İzleyiciler

25 Ocak 2021 Pazartesi

Neden Şair Olmamalıyım?

Bir gün yine cuşa gelmişim ve bir şeyler yazmışım..

Ne zaman böyle bir şeyler olsa Zeyneb, 'Sema linç mi edilmek istiyorsun?' diyor. 

Ben de istisnasız 'Nesimi, Hallac neden vaz geçmedi, ben niye vaz geçiyorum?' diyorum..

Ve Zeyneb 'senin de mi derini yüzsünler istiyorsun?' diyor ve konu uzayıp gidiyor. 

Zeyneb tamamen bana olan muhabbeti ve beni korumak için diyor biliyorum. Ama onunla bu diyaloga girmeyi öyle çok seviyorum ki tarifi imkansız.. 

Kendimi elbette Hallac veya Nesimi ile mukayese etmiyorum. Ama hoşuma gidiyor onlarla aynı cümle içerisinde kendimi anmak.. 

He ne yazdığımı hala eklemedim ama önce bir girizgâh yapmalıydım elbette.. 

Ve yaptığıma göre şimdi pekâlaa ne yazdığımı ekleyebilirim. 

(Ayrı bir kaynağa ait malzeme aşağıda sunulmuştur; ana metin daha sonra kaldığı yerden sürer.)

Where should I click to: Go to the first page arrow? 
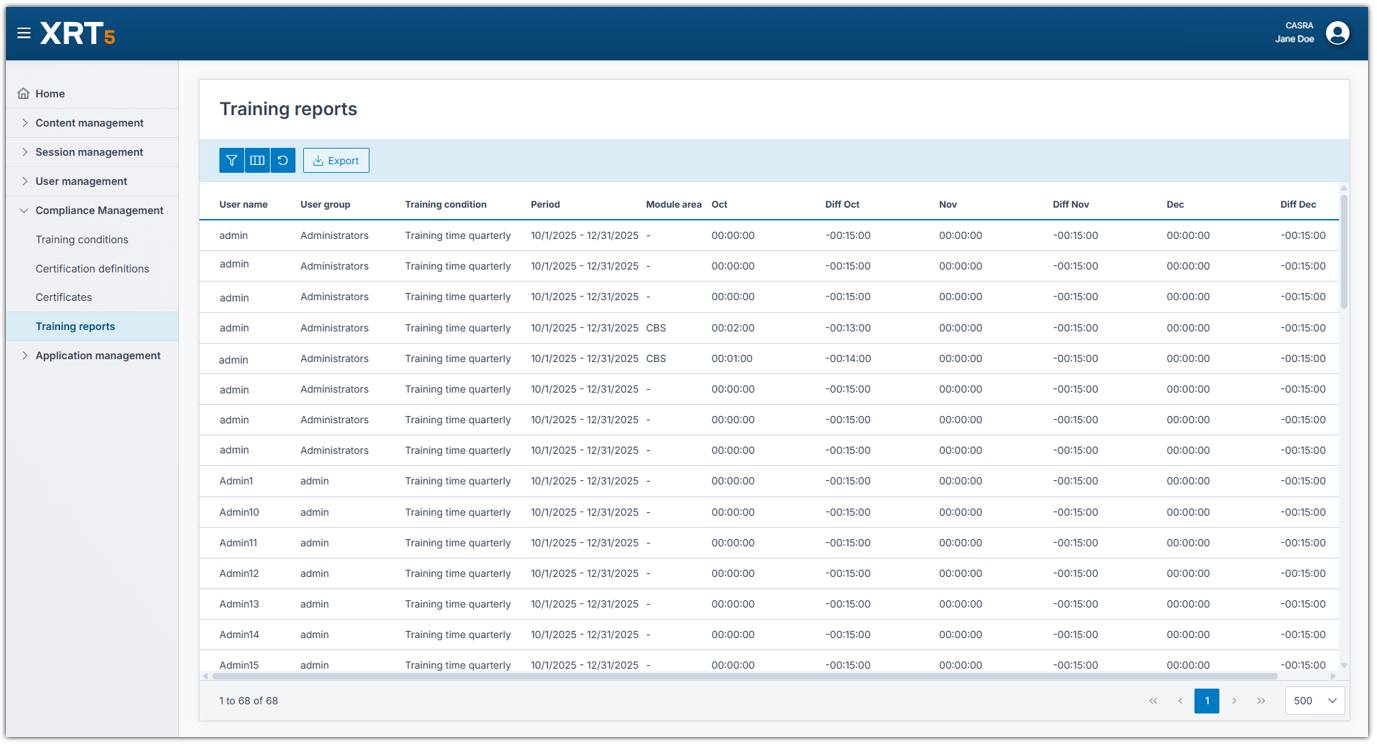click(1153, 701)
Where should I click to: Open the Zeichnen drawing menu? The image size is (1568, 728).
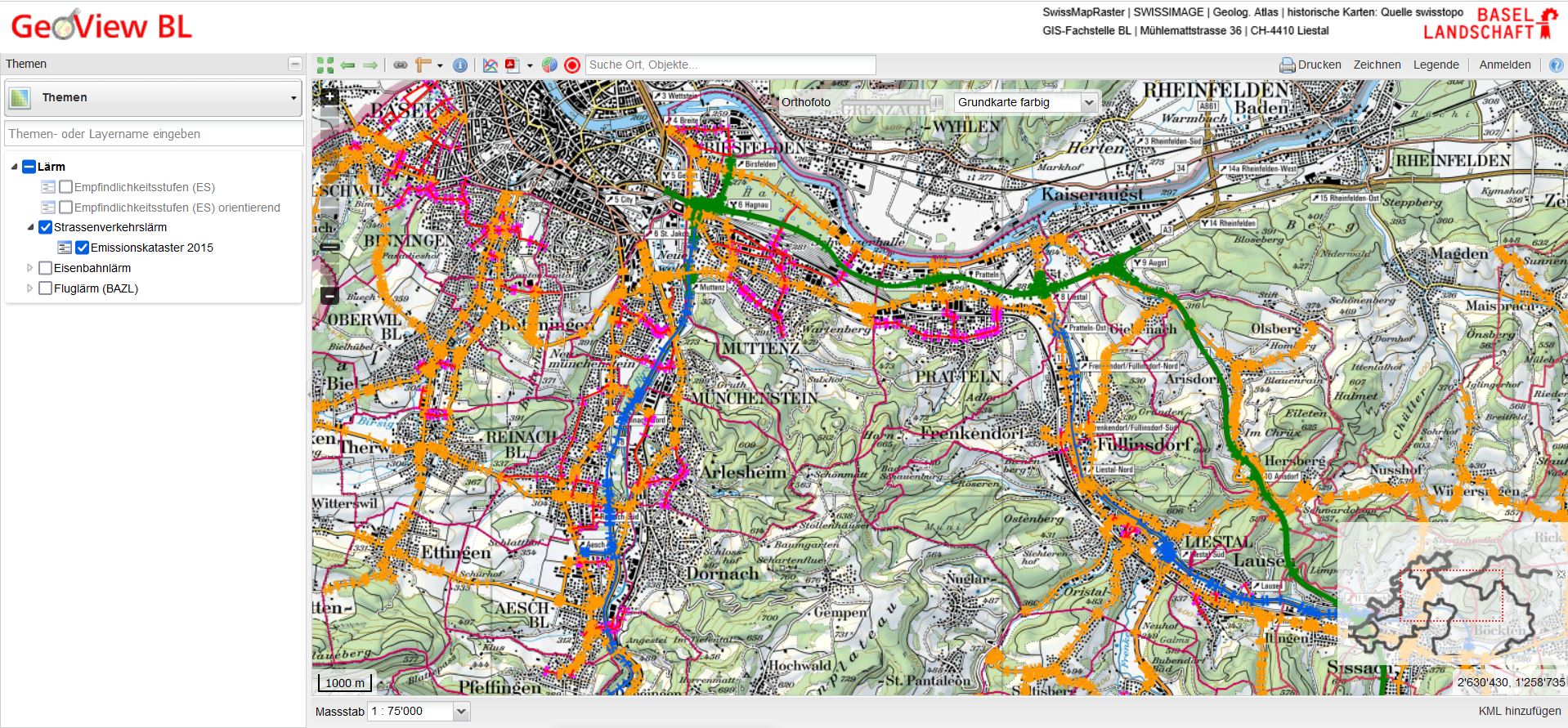1377,65
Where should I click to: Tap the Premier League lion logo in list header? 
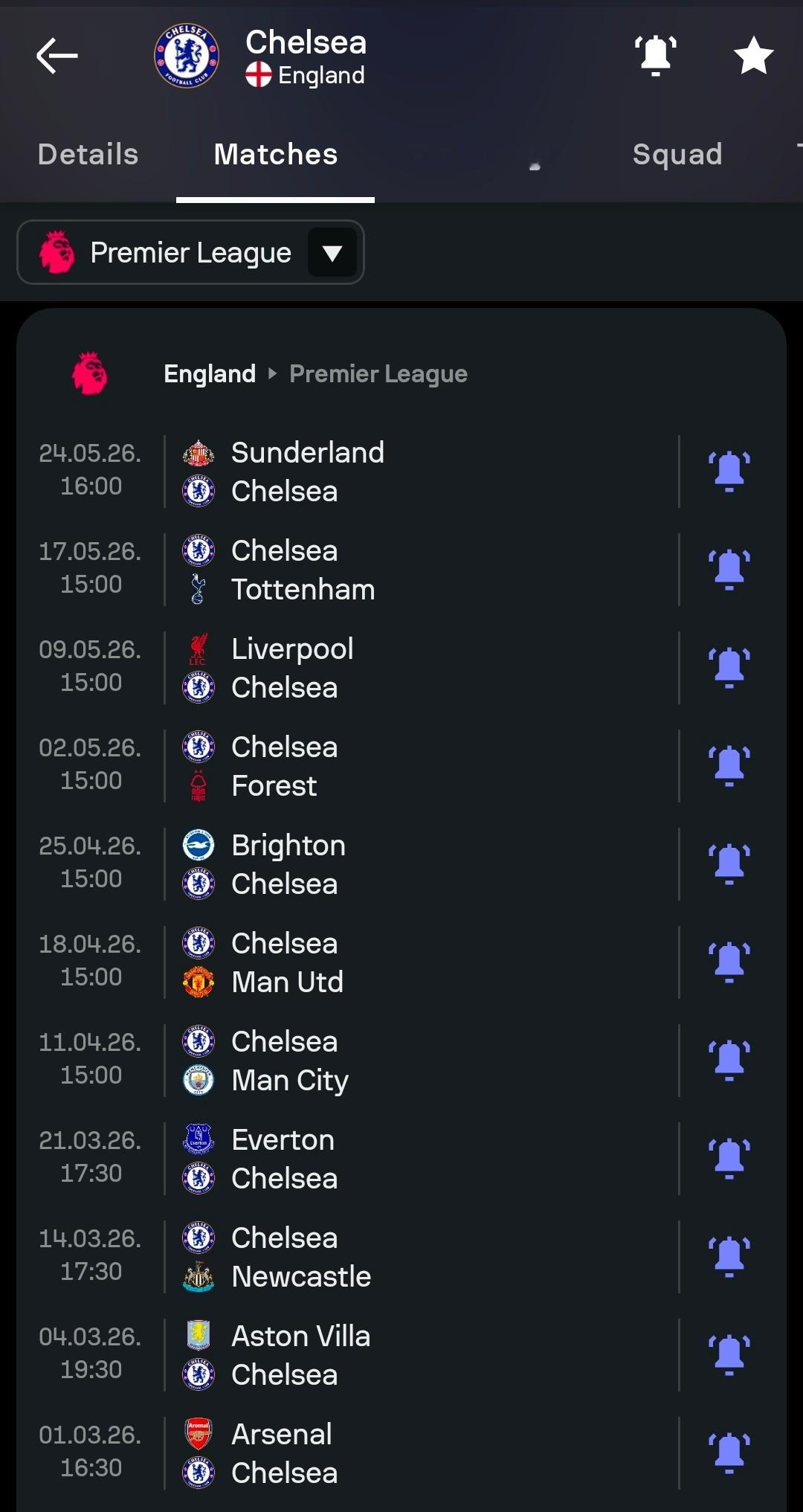[89, 373]
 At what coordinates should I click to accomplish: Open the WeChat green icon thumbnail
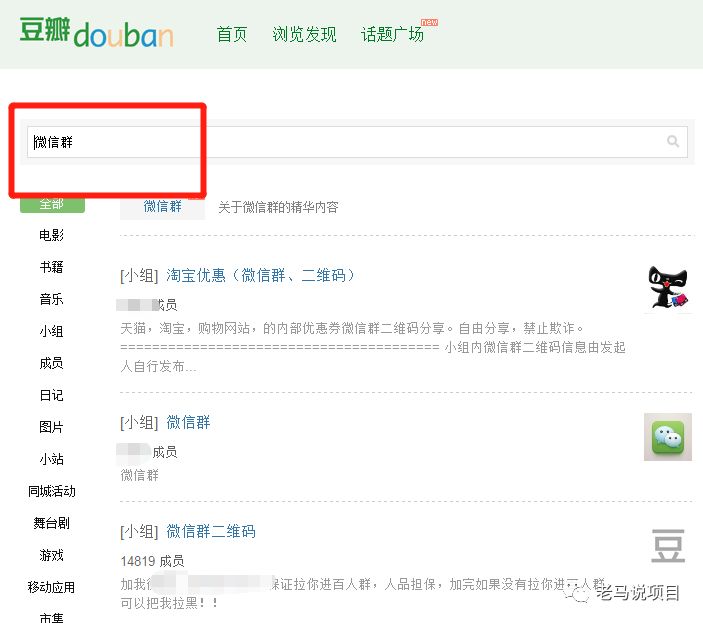(667, 437)
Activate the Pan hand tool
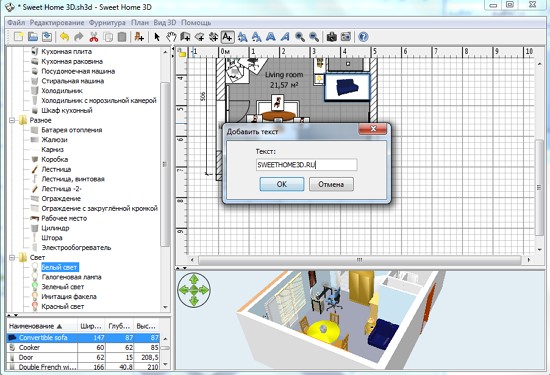550x375 pixels. pyautogui.click(x=171, y=37)
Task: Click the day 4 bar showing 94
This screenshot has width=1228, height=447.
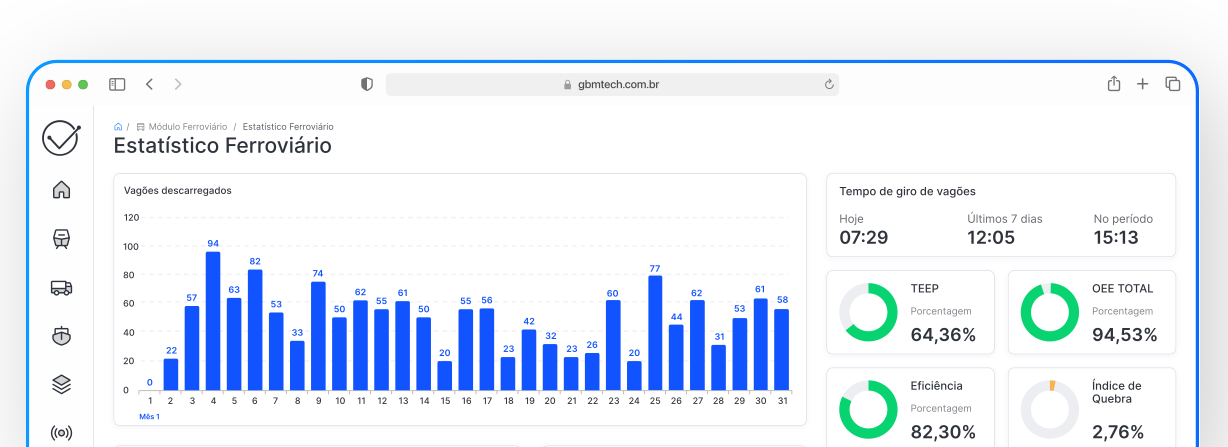Action: [213, 320]
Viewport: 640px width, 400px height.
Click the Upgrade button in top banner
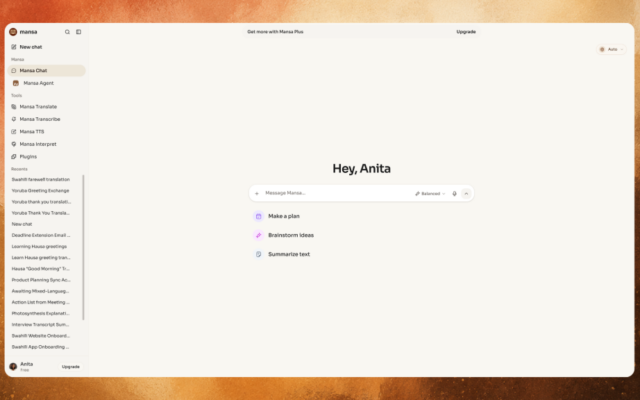(x=466, y=32)
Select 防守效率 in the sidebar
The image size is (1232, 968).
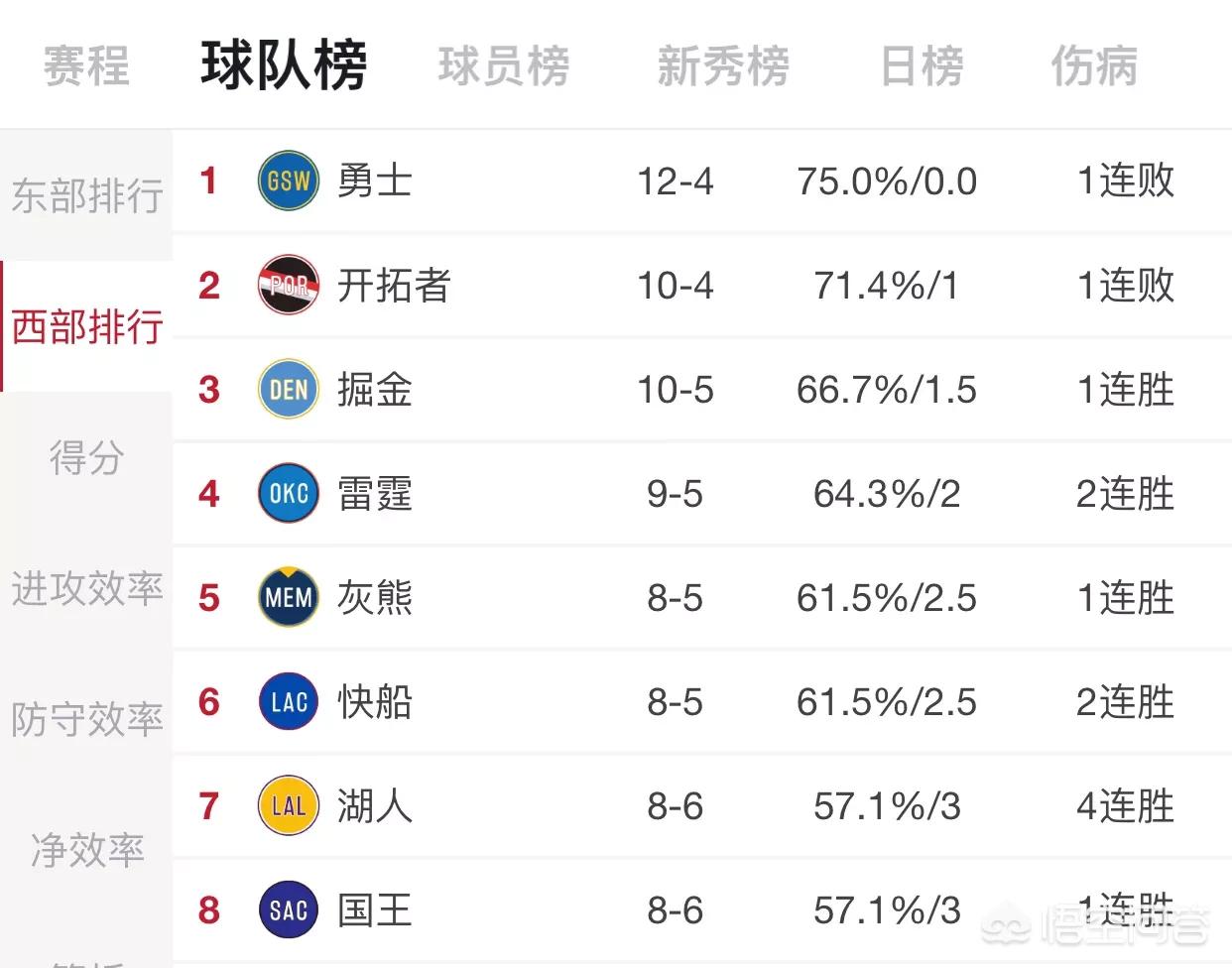(x=86, y=719)
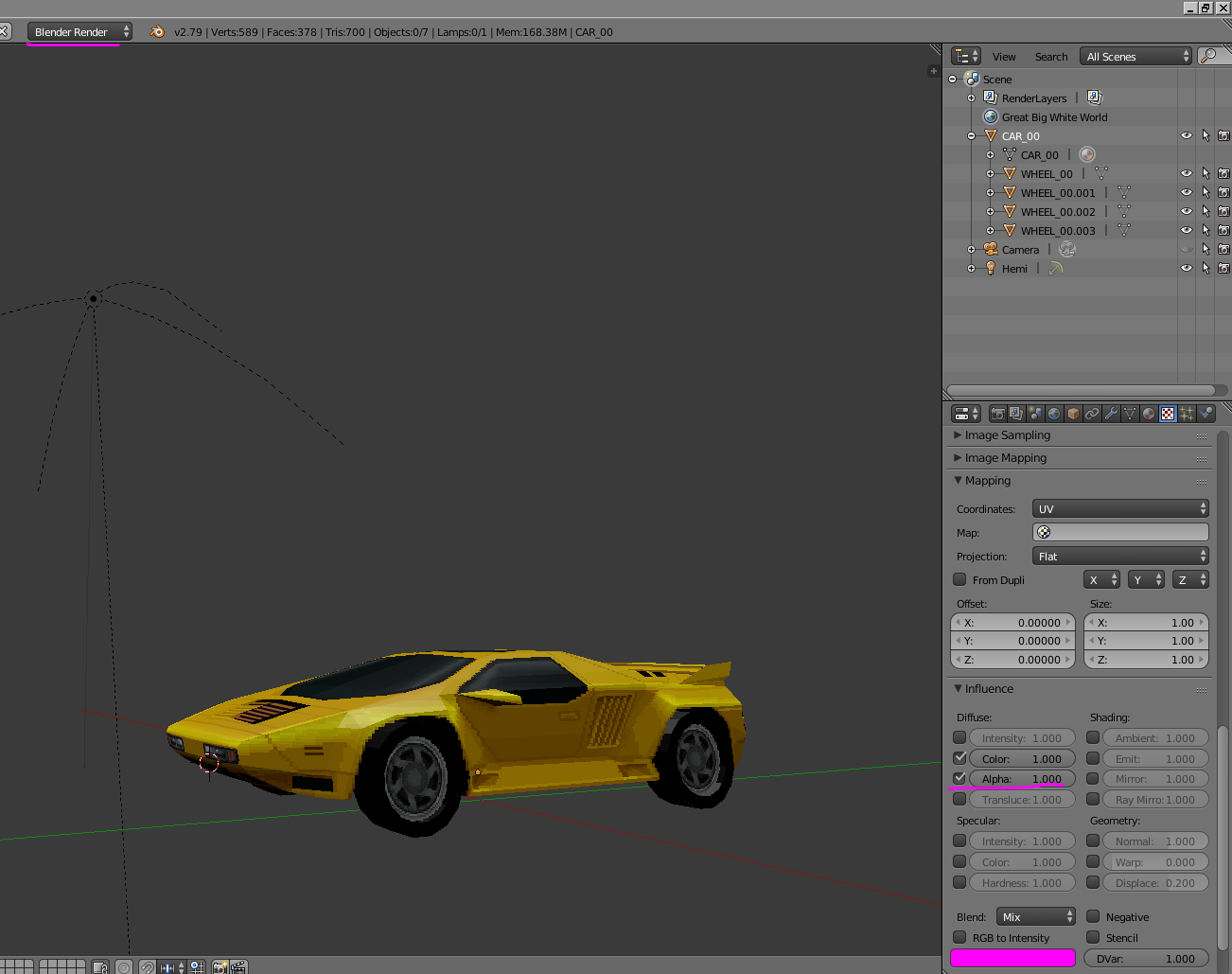The width and height of the screenshot is (1232, 974).
Task: Open the outliner Search menu
Action: [x=1050, y=57]
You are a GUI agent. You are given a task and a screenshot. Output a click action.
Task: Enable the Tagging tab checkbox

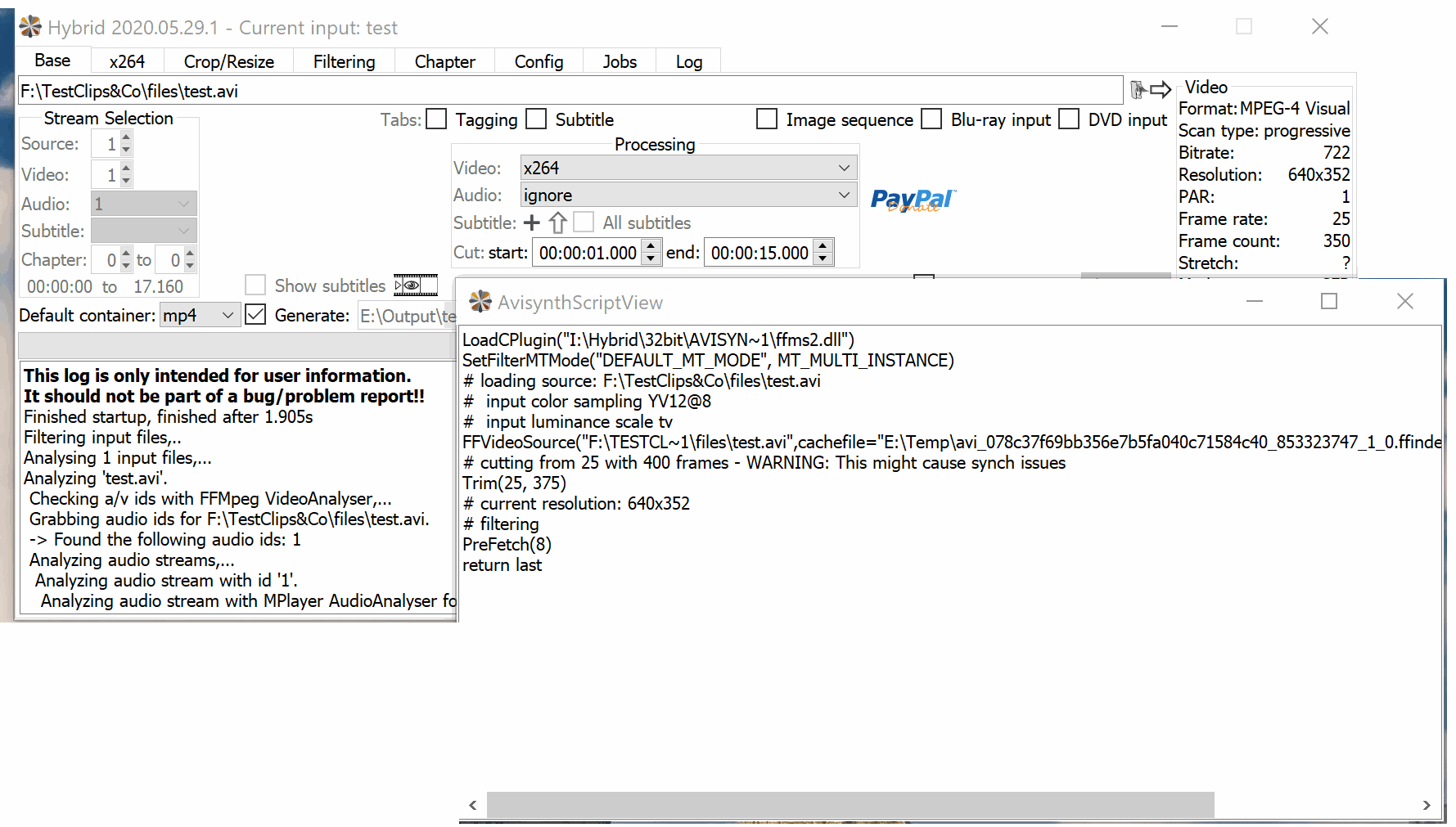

'İki kaburganın arasında saklanmış Kâbe-i sır,
Sırra gark olmuş Sevgilinin dudağındaki bade..
Beni irşad eden ne İncildir ne Tevrattır
Ben Hakk'ın yüzüne bakmayı buldum Sevgilinin gamzesinde..

Makamı Hak makamıdır
Allah'ın haremindeki sultandır
Gönülde sultan-ı cihandır
Bakışıyla alın yazısını yazandır..

İlham ilahidir yani vahyi kelamdır
Şiir Sevgiliyi yansıtan bir tür mihraptır
Sevgilinin ayağının tozu secdegahtır
Kalem bu mektebe hizmet eden bir gulamdır..'

Şerh edebilirim aslında. Ve burada öyle çok derin anlamlar da yok bana göre.. 

Yani henüz derimin yüzüleceği kadar ileri gittiğimi düşünmüyorum. 

Konuşmak isteyen varsa da konuşabiliriz hiç sorun değil..

Ama mesele bence şu, bir insan böyle sevilebilir. Bu abartı gibi gelebilir kimine göre ama bence her insan kalbince bir sevgiyle sever. 

Kalbi ne kadar genişse insanın sevgisi de onunla doğru orantıdadır. 

Bakın Aşk demiyorum. 

Çünkü o bambaşka bir mevzuu..

Ama sevgi insanın kalbincedir ve eğer dili dönüyorsa da anlatsın bunda ne sakınca olabilir ki? 

Ama anlatırken abartmasın, abartmak ve kalbin kabınca sevmek arasında ince bir samimiyet çizgisi var..

Bunu yakalamak pek mühim..

Bu arada sevmek deyince hemen neden karşı cins anlaşılır onu da anlamış değilim.. 

Neyseki şair değilim ve neden olmamam gerektiğini bir kere daha anlamış bulundum..

Dilimin ayarı yok zira.

Zeyneb'i üzmek istemem. Dar ağacına mı çeksinler beni? Derimi mi yüzsünler? Değil mi ama..

Yine de bir gün yazar olma fikrim günden güne pekişiyor..

Bakalım hayırlısı..

Hülya Polat ile bu geceye de veda ediyoruz..

Hülya Polat haklı..

Diyor ki 'yaz geldiği zaman da dağlara kar olur mu?
Hem sever hem ağlatır böyle de Yar olur mu?'  

23 Ocak 2021 Cumartesi

Kırık Tarak

Henüz hiç değmeden bir saçın teline, kırılmıştı tam orta yerinden..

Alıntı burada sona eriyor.